Stated task ->
Copy the listing below verbatim, everything from the line containing "Reload the page with browser refresh" down to the line containing "will (x=106, y=943).", both included.

┄┄┄┄┄┄

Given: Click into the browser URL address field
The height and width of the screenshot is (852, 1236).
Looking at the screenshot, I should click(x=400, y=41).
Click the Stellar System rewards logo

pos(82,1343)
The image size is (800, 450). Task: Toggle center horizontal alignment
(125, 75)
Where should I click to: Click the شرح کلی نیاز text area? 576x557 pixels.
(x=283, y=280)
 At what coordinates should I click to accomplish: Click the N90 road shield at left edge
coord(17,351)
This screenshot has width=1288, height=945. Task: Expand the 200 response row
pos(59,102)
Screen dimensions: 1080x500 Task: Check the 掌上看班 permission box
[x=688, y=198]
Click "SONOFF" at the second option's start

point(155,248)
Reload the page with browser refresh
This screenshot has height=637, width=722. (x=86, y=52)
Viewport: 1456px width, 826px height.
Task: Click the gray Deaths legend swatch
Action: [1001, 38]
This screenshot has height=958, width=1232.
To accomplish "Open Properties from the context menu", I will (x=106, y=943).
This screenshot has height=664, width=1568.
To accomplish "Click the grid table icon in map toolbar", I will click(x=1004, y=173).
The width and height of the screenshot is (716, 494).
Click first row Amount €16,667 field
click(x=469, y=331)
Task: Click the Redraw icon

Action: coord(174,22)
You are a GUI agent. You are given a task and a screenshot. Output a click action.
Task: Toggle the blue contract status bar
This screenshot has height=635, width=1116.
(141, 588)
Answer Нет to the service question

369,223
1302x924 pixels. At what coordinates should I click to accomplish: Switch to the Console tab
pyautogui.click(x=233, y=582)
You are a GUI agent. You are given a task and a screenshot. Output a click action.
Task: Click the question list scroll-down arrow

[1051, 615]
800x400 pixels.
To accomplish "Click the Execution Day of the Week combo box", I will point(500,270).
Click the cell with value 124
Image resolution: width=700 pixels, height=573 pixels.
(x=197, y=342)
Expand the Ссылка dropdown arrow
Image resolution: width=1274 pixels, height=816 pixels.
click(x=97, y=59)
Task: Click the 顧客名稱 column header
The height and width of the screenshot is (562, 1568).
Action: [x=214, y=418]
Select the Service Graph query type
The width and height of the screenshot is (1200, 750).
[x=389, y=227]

┄┄┄┄┄┄

Task output ->
Reload the page with browser refresh
This screenshot has height=637, width=722. (x=86, y=52)
Viewport: 1456px width, 826px height.
Task: Click the gray Deaths legend swatch
Action: [1001, 38]
This screenshot has height=958, width=1232.
To accomplish "Open Properties from the context menu", I will (x=106, y=943).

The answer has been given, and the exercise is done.